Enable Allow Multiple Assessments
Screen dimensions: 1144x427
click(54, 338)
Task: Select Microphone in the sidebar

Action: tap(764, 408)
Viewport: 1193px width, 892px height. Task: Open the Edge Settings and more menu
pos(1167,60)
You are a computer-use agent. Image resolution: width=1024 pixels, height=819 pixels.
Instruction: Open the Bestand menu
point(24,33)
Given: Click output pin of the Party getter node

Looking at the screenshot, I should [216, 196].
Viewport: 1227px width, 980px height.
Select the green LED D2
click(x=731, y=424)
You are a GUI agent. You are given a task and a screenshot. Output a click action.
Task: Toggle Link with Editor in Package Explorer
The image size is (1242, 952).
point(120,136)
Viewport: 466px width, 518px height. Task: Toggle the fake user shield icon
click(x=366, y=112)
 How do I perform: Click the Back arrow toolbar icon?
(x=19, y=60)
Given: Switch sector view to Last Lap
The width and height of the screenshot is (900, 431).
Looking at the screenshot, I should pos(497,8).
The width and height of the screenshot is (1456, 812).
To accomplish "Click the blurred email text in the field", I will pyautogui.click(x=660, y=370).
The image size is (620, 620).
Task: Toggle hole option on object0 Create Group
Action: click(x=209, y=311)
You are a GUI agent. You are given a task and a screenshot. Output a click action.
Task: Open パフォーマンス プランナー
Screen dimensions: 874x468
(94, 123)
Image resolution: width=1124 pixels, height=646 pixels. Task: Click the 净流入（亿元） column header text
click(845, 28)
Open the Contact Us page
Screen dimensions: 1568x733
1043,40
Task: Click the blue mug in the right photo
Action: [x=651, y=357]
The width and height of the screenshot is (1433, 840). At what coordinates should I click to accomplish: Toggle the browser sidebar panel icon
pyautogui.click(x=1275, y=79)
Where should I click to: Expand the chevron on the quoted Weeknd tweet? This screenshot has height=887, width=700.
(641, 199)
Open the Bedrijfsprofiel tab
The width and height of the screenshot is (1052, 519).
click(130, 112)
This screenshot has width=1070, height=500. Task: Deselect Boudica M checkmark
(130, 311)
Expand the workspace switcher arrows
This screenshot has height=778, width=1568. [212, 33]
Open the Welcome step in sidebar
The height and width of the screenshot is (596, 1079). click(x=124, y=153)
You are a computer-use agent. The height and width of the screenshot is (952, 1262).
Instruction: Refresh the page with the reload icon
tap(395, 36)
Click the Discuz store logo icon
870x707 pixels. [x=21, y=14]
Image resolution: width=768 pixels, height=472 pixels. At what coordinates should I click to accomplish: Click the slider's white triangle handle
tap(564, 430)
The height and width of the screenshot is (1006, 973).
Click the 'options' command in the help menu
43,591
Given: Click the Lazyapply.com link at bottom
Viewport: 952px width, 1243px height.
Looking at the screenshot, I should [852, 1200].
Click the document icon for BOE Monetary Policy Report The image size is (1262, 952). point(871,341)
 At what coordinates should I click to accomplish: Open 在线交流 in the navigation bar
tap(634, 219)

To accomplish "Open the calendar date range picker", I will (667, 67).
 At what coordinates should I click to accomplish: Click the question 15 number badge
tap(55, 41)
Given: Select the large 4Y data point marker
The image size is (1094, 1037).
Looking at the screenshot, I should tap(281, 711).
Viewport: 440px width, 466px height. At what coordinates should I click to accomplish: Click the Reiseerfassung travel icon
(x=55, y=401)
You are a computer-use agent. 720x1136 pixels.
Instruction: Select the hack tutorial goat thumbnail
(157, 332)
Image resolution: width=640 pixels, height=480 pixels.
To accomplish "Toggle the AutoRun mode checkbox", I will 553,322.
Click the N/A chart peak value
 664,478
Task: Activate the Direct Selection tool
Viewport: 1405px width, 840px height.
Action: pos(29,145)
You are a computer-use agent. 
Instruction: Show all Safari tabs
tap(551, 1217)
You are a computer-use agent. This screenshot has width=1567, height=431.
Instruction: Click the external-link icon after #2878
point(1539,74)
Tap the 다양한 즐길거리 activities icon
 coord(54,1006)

• **Work request**:
The answer must consist of every line above that contains the word "computer".

• **Solution**:
You are a computer-use agent. Image resolution: width=1024 pixels, height=819 pixels.
You are a computer-use agent. The height and width of the screenshot is (952, 1262).
You are a computer-use agent. 720x1136 pixels.
You are a computer-use agent. 
You are a computer-use agent. This screenshot has width=1567, height=431.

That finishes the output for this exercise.